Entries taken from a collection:
════

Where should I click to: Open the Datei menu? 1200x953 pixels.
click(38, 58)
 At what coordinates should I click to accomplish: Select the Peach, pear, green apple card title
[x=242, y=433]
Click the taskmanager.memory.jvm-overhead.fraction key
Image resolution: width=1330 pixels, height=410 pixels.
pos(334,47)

════

- _Exercise aim_
Take the records above and write each one out again exactly.

- _Response to the task_
Where should I click to: Open the Datei menu? 1200x953 pixels.
click(38, 58)
 At what coordinates should I click to accomplish: Select the Peach, pear, green apple card title
[x=242, y=433]
Click the taskmanager.memory.jvm-overhead.fraction key
Image resolution: width=1330 pixels, height=410 pixels.
pos(334,47)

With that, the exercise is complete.